## What the exercise asks
Copy only those lines which run from the line containing "Task: Click the 种类 column header" to the end of the entries below, both inclusive, exactly as written and with no pictures.

Items from a data source
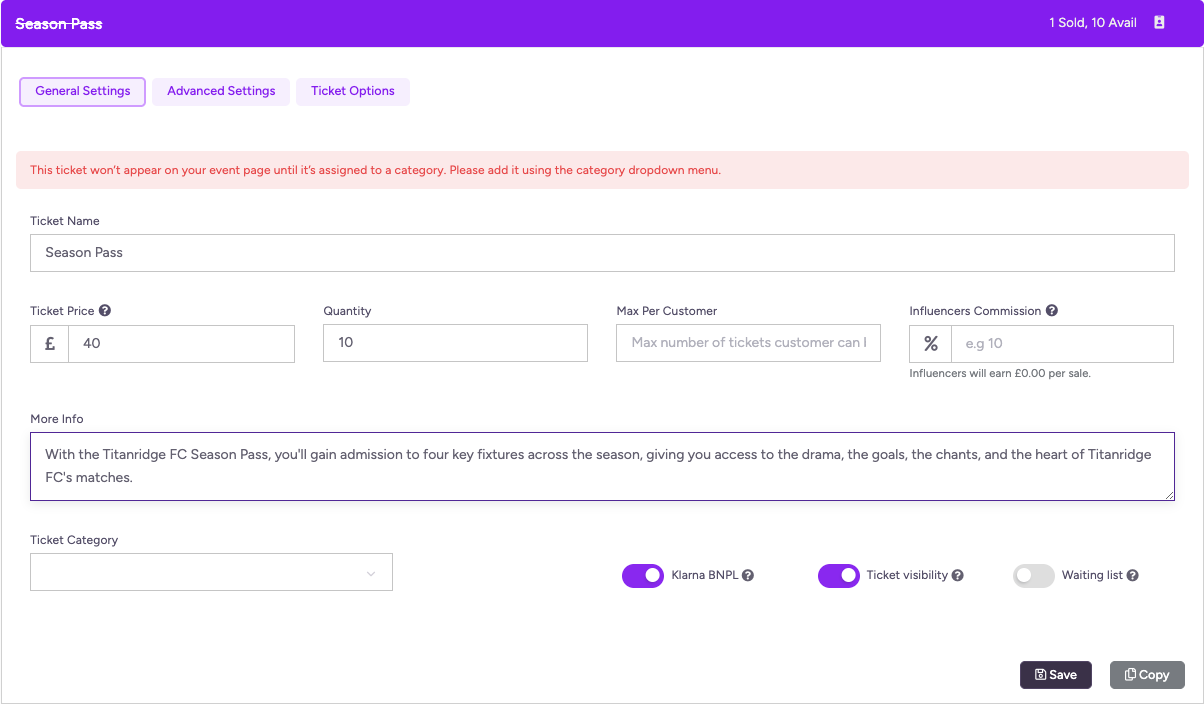Open the Ticket Options tab
The image size is (1204, 704).
click(x=352, y=91)
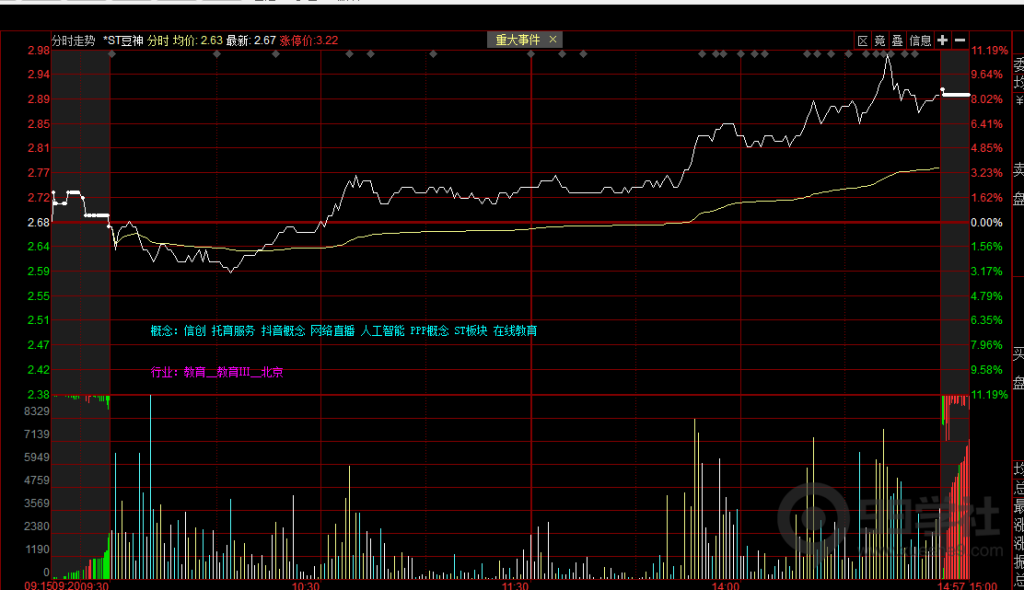Click the 0.00% baseline percentage label

click(986, 222)
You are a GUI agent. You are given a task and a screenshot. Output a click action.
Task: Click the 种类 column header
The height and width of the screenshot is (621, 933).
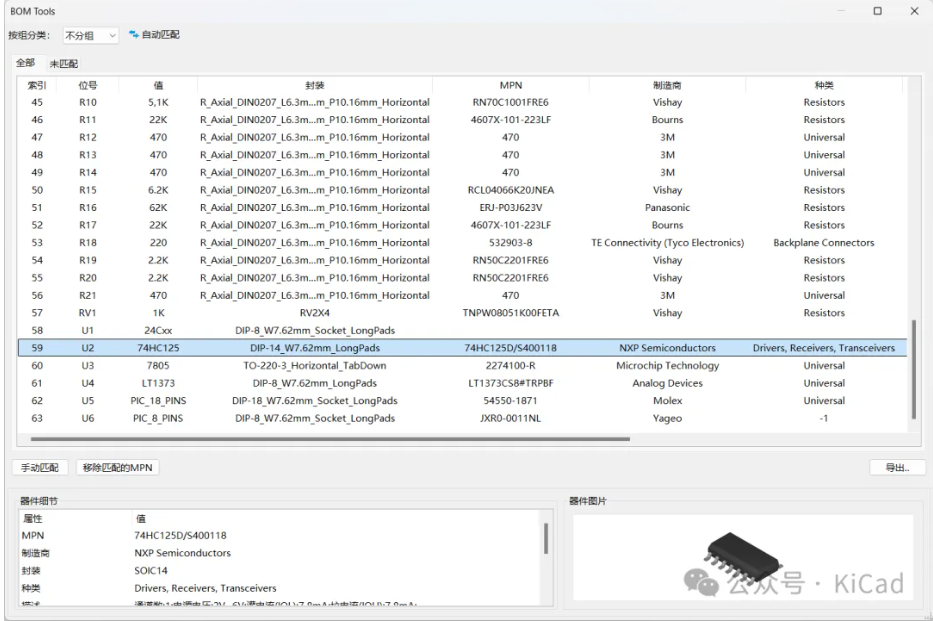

## Written answer
Task: Click the 种类 column header
The height and width of the screenshot is (621, 933).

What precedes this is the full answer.